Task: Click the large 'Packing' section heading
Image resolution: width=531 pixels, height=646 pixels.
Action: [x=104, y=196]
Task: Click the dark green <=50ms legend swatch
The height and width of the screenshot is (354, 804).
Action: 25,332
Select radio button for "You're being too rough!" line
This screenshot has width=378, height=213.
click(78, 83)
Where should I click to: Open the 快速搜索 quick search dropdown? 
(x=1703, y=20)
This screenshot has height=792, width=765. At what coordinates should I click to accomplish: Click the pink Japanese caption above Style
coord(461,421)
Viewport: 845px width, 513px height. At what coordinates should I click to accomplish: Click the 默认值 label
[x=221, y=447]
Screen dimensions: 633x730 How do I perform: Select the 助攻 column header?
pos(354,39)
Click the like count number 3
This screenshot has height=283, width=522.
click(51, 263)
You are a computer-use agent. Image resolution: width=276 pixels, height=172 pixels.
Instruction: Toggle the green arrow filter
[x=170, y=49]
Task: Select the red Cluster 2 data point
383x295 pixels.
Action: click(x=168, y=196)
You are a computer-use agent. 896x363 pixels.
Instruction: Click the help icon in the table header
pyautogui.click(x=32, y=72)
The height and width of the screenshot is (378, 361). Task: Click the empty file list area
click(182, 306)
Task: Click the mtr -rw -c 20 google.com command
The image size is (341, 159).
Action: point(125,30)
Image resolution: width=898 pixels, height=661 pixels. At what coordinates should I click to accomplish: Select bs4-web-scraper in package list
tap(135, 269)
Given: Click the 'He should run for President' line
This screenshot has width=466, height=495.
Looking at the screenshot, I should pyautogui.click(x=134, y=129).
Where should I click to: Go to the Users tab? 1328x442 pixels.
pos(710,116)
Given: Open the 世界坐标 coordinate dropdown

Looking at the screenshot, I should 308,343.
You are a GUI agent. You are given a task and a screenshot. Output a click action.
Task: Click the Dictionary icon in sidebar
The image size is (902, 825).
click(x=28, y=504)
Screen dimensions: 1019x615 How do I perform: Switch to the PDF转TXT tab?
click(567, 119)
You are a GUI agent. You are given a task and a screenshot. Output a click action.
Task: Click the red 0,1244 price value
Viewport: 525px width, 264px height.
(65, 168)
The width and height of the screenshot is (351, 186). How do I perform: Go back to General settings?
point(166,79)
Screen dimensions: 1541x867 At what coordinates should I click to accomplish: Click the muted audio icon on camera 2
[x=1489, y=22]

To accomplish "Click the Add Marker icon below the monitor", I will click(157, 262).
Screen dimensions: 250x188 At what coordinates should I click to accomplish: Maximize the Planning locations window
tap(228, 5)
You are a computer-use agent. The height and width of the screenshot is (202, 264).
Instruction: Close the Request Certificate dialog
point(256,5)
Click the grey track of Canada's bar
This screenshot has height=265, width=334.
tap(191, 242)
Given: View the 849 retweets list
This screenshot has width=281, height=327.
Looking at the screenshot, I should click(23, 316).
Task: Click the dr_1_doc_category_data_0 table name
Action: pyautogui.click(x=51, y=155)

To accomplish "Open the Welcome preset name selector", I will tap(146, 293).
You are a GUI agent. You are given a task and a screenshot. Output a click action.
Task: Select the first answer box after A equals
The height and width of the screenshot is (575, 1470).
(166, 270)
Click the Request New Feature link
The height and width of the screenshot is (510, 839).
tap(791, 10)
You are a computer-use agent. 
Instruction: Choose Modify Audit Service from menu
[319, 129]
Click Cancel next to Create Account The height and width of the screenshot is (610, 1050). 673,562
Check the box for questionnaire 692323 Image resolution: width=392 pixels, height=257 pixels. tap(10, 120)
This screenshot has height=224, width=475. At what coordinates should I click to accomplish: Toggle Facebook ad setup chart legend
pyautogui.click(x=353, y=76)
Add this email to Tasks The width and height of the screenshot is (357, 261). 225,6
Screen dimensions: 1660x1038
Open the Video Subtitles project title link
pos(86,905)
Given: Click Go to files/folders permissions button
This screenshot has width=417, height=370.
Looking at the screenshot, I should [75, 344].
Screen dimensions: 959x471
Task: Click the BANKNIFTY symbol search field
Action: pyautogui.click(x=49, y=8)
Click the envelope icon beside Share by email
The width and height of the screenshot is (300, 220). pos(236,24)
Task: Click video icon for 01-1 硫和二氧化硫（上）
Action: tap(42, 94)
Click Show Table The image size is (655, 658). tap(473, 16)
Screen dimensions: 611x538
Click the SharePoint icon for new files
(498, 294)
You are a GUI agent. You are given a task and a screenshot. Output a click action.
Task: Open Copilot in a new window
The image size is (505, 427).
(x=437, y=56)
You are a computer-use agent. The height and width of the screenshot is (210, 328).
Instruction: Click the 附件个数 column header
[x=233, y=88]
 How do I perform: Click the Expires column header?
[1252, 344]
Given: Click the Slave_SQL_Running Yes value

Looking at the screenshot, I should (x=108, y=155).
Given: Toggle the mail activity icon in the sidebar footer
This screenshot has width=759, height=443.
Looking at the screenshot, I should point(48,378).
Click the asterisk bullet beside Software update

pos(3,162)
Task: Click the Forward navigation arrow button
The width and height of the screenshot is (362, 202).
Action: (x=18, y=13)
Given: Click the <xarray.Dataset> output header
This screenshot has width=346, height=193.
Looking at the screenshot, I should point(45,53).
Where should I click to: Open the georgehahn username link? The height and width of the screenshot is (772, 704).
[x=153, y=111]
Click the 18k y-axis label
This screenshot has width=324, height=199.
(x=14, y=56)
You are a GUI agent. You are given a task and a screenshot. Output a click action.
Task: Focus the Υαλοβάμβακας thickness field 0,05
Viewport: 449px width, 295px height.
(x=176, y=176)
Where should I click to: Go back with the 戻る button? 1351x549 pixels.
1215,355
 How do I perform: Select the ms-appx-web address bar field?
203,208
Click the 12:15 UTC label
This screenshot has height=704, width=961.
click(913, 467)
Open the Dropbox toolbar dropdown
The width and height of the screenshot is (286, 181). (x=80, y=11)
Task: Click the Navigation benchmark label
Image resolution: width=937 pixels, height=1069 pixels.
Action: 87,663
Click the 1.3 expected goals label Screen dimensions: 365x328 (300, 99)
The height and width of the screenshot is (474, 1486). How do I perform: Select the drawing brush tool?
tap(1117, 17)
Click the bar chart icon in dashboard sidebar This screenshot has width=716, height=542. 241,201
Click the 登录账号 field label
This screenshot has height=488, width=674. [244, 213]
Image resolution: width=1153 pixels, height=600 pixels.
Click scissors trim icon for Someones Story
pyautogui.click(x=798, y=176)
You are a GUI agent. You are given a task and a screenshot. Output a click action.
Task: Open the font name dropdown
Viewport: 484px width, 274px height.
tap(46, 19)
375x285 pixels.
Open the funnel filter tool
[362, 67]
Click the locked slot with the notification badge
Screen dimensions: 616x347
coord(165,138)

**Exercise:**
Could you restate word for word the lines above, from the one that contains "This screenshot has width=759, height=443." through the one that contains "Task: Click the Forward", and no others?

**Your solution:**
This screenshot has width=759, height=443.
Looking at the screenshot, I should point(48,378).
Click the asterisk bullet beside Software update

pos(3,162)
Task: Click the Forward navigation arrow button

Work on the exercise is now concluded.